## Extrait du texte
————

Journal hebdomadaire de la nature autour, promenade, branche dessus, branche dessous, avec le grand dehors

Pluie, éclaircies, petits nuages, gros nuages, orages, semaine équilibrée avec un peu de tout, un peu de frais aussi qui nous dit qu’on avance, tranquillement, vers la fin de l’été. Rien de soudain, de brusque ni d’éclatant comme quand vient le printemps, l’explosion des bourgeons, des couleurs et des fleurs qui font qu’on ne reconnait plus l’endroit familier d’un jour au jour suivant. L’automne est un glissement, un abandon tranquille, comme une résignation, mais sans rien de tragique, juste une évolution, des couleurs et des sons, et des odeurs aussi. En ce moment les fruits sont sur le devant de la scène. Grossir encore un peu, prendre du tour de taille, s’arrondir, faire du ventre pour mieux nous régaler quand le bras se tend vers eux avant même la suite, le croquant sous la dent, le clin d’œil aux papilles. Pour ceux qu’on a manqués, qui ont poussé trop haut, hors de notre portée, piqués par les oiseaux ou que les derniers insectes ont trouvés en premier, une douceâtre odeur de confiture trop mûre nous fait juste regretter de ne pas avoir, petits, mangé assez de soupe pour accéder aux fruits poussés là tout en haut.
Pour les couleurs pimpantes, maintenant que septembre est notre mois en cours, plutôt se fier au ciel qu’aux fleurs qu’il va falloir effacer de nos attentes pour les six mois qui viennent. Les proverbes locaux lient souvent volontiers un ciel rouge ou rosé à du temps dit mauvais. Et cette semaine a vu une belle alternance d’éclaircies et de pluies allant jusqu’à l’orage. De quoi donner raison aux proverbes d’où qu’ils viennent.
Quoique parfois abondantes, les quelques pluies récentes ne sont pas venues à bout de la sècheresse installée dans le petit lac du haut. L’été, plus une goutte d’eau, c’est comme ça tous les ans, mais l’avancée de l’automne se mesure par la suite avec le retour des reflets qui dédoublent les arbres installés sur la berge. Pour l’instant rien de tout ça, à peine quelques brins d’herbe du côté où le soleil ne montre jamais son nez, mais plus aucun brin de vie quand on pense aux têtards qui ont vu là le jour lors du dernier printemps. Alors, monter là-haut pour se dire qu’on y va juste pour faire la photo, une sorte d’état des lieux, une manière de suivi, de prendre des nouvelles et puis finalement ça prend bien plus de temps qu’une simple visite. S’asseoir sur un tronc pour écrire un petit texte et regarder autour pendant que les oiseaux reviennent moins méfiants et puis en espérant revoir le fier chamois qui a fait quelques pas sans forcer aucunement et tout droit dans la pente pour s’éloigner de moi au cours de la montée, mais s’est vite arrêté estimant finalement que je ne représentais pas vraiment un danger.

————

## Consignes
1) Recopiez le passage du journal de nature qui s'ouvre sur les mots « Pour les couleurs » et se clôt sur « d’où qu’ils viennent. ».
2) Poursuivez le journal de nature après sa dernière phrase.

## Données fournies

————

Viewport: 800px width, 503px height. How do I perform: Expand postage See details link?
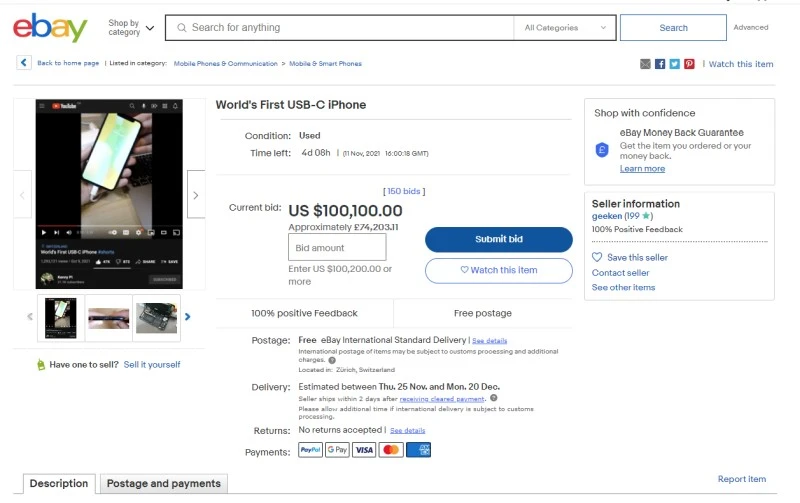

————

## Corrigé
1)
Pour les couleurs pimpantes, maintenant que septembre est notre mois en cours, plutôt se fier au ciel qu’aux fleurs qu’il va falloir effacer de nos attentes pour les six mois qui viennent. Les proverbes locaux lient souvent volontiers un ciel rouge ou rosé à du temps dit mauvais. Et cette semaine a vu une belle alternance d’éclaircies et de pluies allant jusqu’à l’orage. De quoi donner raison aux proverbes d’où qu’ils viennent.

2)
Alors en attendant que le lac se remplisse d’eau, monter là prendre l’air, avant de redescendre pour profiter du soir qui tombe un peu plus tôt et laisse plus de temps aux lectures du soir

Début août 2025

Journal hebdomadaire de la nature autour, promenade, branche dessus, branche dessous, avec le grand dehors

Pendant toute cette semaine, le temps était changeant. Un peu de frais, un peu de pluie et aussi du soleil et son presque trop chaud. Retrouver le matin, les manches sur les bras et les mains dans les poches pour qu’elles reprennent couleur. Aller voir au jardin, voir le jaune éclatant des larges fleurs de courgettes, plus grosses que la courgette qui grandit dans leur ombre et que l’on sent déjà encore un peu croquante nous finir sous la dent avec une pointe d’ail et les petites herbes qui grandissent pas trop loin : bien sûr de l’origan et puis du serpolet qui fleurit si violet qu’on ne peut s’empêcher d’en mettre une branche de plus. Pour terminer le repas, une petite salade avant qu’elles ne veuillent prendre des airs de grande dame, qui vous regarderait d’un petit sourire en coin, une fleur de bien trop haute, pour vous dire qu’une fois de plus, la planification a eu quelques manqués. Dessert juste au-dessus avec les premières prunes, petites merveilles sans nom de l’arbre rescapé du trop de neige d’un coup qui a tant abimé de ces fragiles pruniers.
Entre deux coups de fourchette, jeter un œil dehors, apprécier comme il faut les nuages qui jouent sur les pentes d’en face, cache-cache et toboggan, aidés par la lumière qui les fait blancs ou gris, aimables ou menaçants, duveteux ou trop sombres. Hésiter à sortir, avec ou sans la veste, y regarder encore et finir par rester, debout devant la fenêtre à les regarder jouer avec nos souvenirs, nos envies de voyage, des nuages qui pourraient être d’un autre continent comme d’une autre vallée tant ils nous laissent peu de repères visibles pour pouvoir à coup sûr affirmer haut et fort où nos pieds sont vraiment. Dépaysement tranquille, juste se laisser faire, se laisser embarquer.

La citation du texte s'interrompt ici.